This morning during pre-surgical testing and pre-admission paperwork (surgery scheduled for 7/28), I was asked about tissue repository. What they want is any discarded tissue (if any) that is leftover from surgery.
Basically, it means that the hospital can use any leftover tissue removed during surgery for research and testing.
At first I was “Sure, if it can help further research.” But then I read the fine print…and the even finer print…
Whoa….back up….what sounds so “altruistic” has a very dark side…
–> While they will do everything they can to protect your personal information it is possible that it could be released by accident. What they use as example is a researcher using your tissue also is granted access to your medical record to determine other factors and they compromise your data. They can also sell your tissue or give it away. Once your tissue/information is sold they (the hospital) is no longer responsible for your privacy and the use of the information.

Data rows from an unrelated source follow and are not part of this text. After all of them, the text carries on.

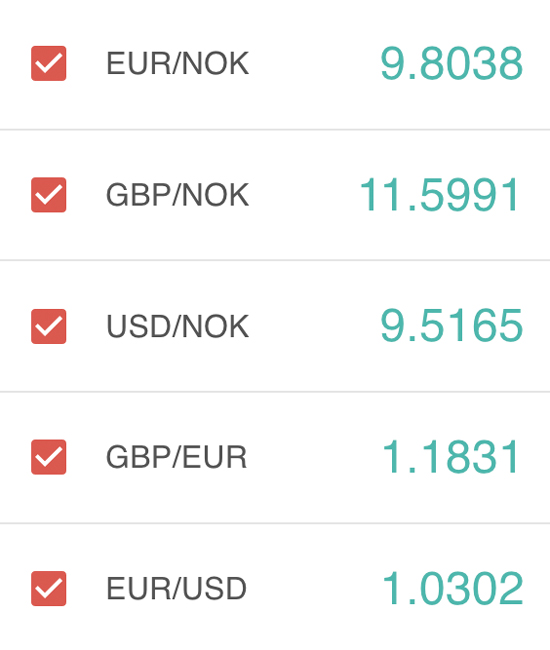Click the white checkmark beside EUR/NOK

coord(49,64)
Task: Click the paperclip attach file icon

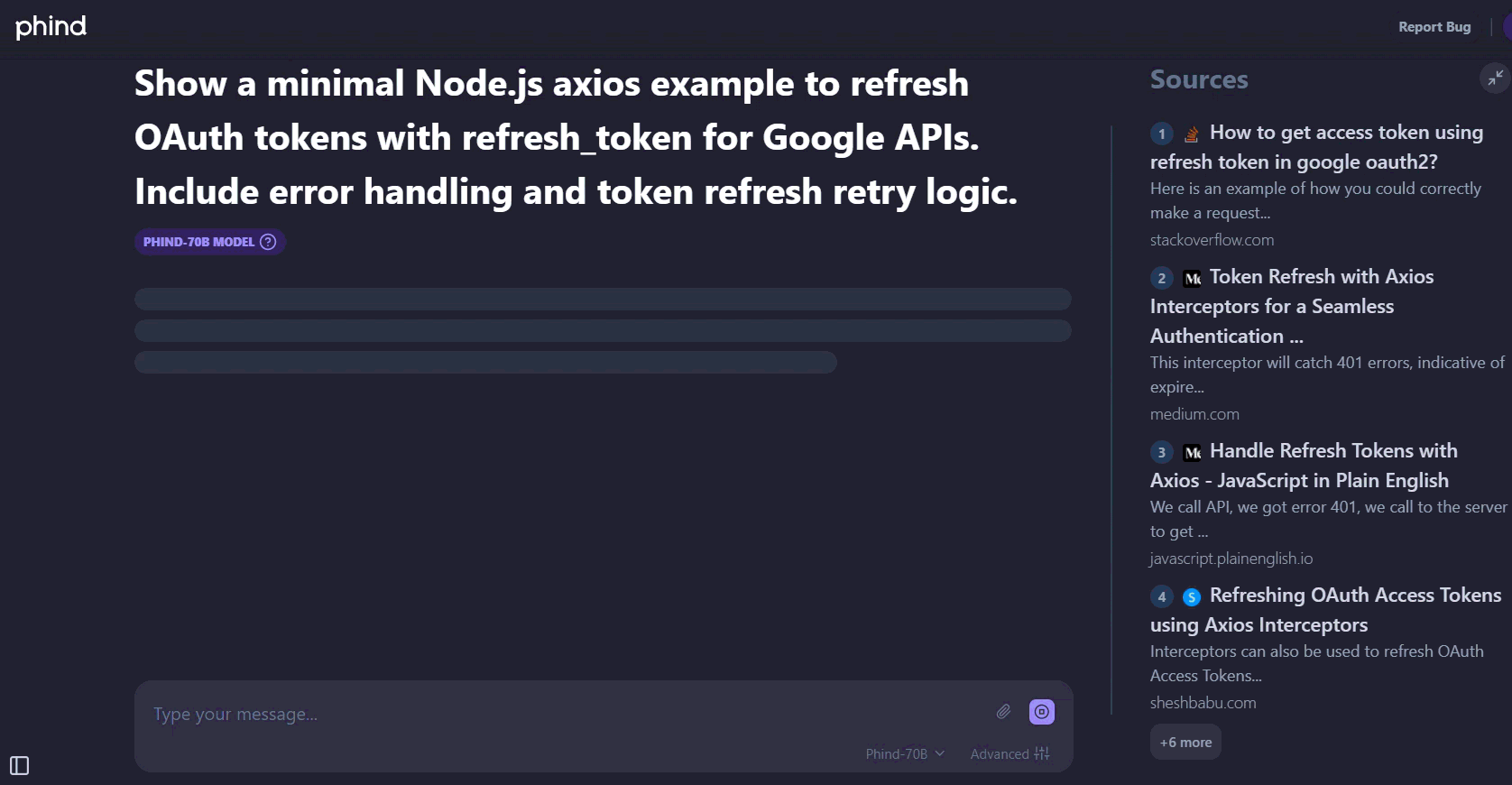Action: point(1003,712)
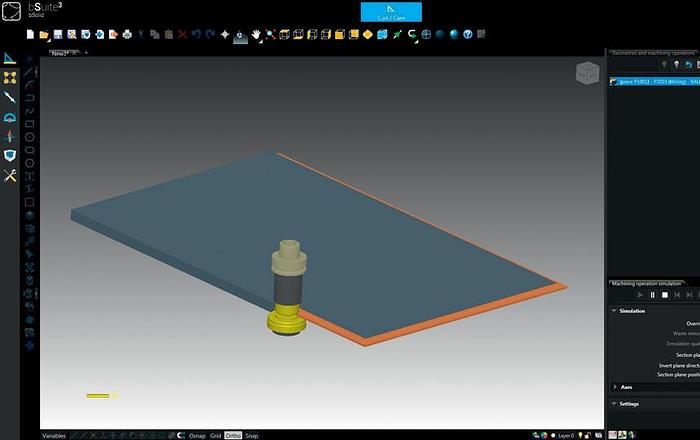Click the Cad / Cam button
700x440 pixels.
click(390, 12)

–> Only 1/2 of the stored tissue will be used by hospital researchers – the rest can be sold off/given away. This means that some of your medical data can also be sold off to accompany your tissue. Examples given – dna testing, genetic coding, cell identification, cell manipulation. (no results of testing/research will be reported to you or your doctor – not even if they find something that you/doctor should be aware)
–> Buyers of your tissue can include insurance companies.

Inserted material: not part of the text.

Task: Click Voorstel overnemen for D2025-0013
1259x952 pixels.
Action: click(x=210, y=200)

–> Others can make money from your cells/tissue but you will never be compensated even if your cells prove to be key to curing some disease.

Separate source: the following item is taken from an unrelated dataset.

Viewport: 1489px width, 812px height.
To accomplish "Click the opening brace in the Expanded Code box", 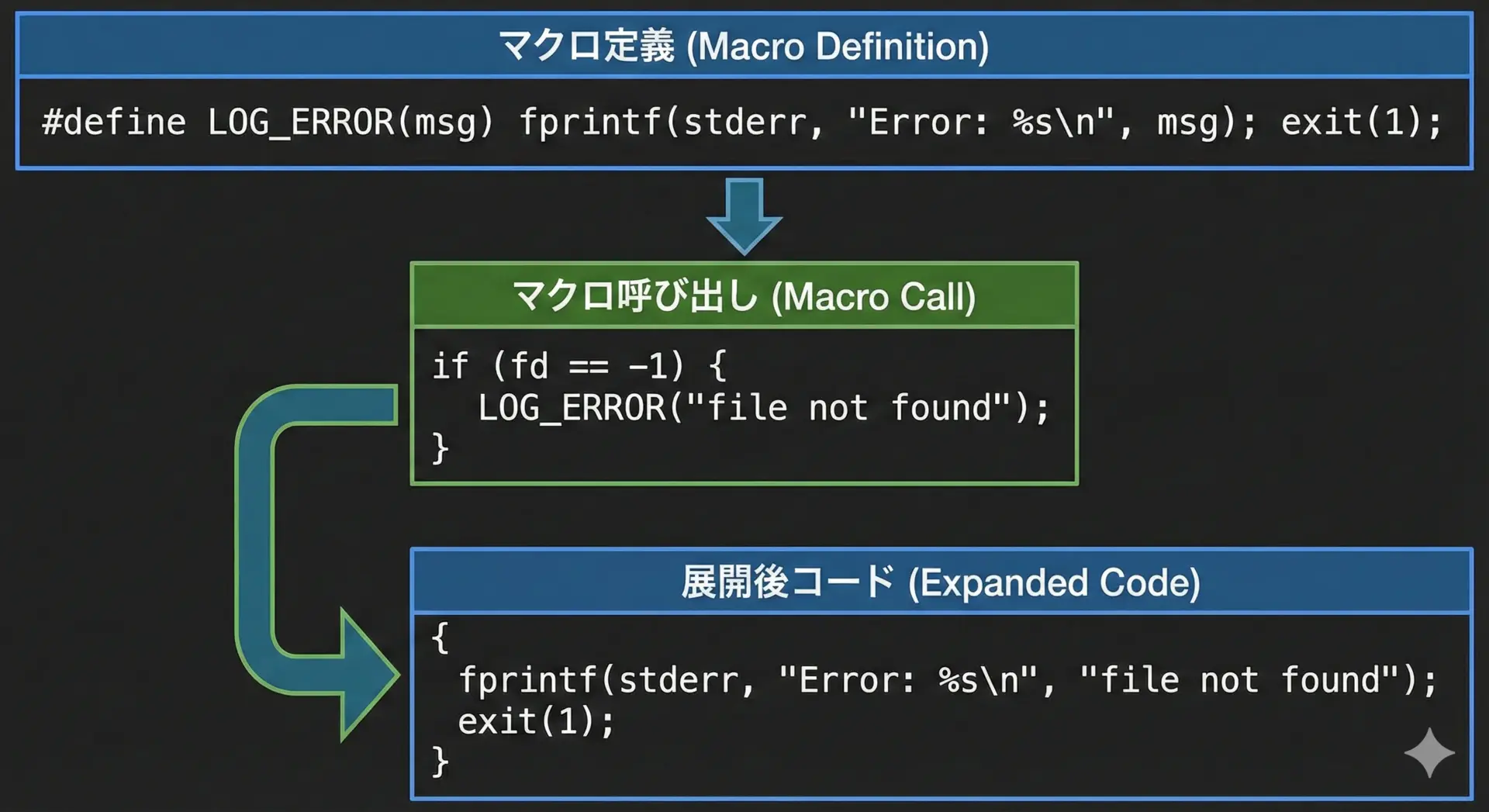I will (440, 638).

–> Researchers (in house and buyers of tissue) can be given your contact information should any questions arise in the course of their research and they need to contact you.
–> Access to your tissue/personal medical record (including doctors, procedures, past and current medical issues, medications, dr notes, will be granted to (but not limited to) docs, pathologists, nurses, data administrators, statisticians, researcher personnel, secretaries and others who may not be currently identified).
–> Risks involved in donating tissue can include future denial of insurance, denial or loss of employment, changes in social standing, problems in family relations and other unknown future uses of your genetic information that have not been currently identified.
–> They can keep your tissue indefinitely and can use any means available to replicate/manipulate your tissue.
WHAT?!
My initial “sure” was quickly followed by a “NO WAY”.
Has anyone here agreed to donating their tissue? Are you worried about your rights to privacy and/or reprecussions? If we want to find a cure for disease, should we all be willing to donate our discarded tissue?
What are your thoughts on this subject?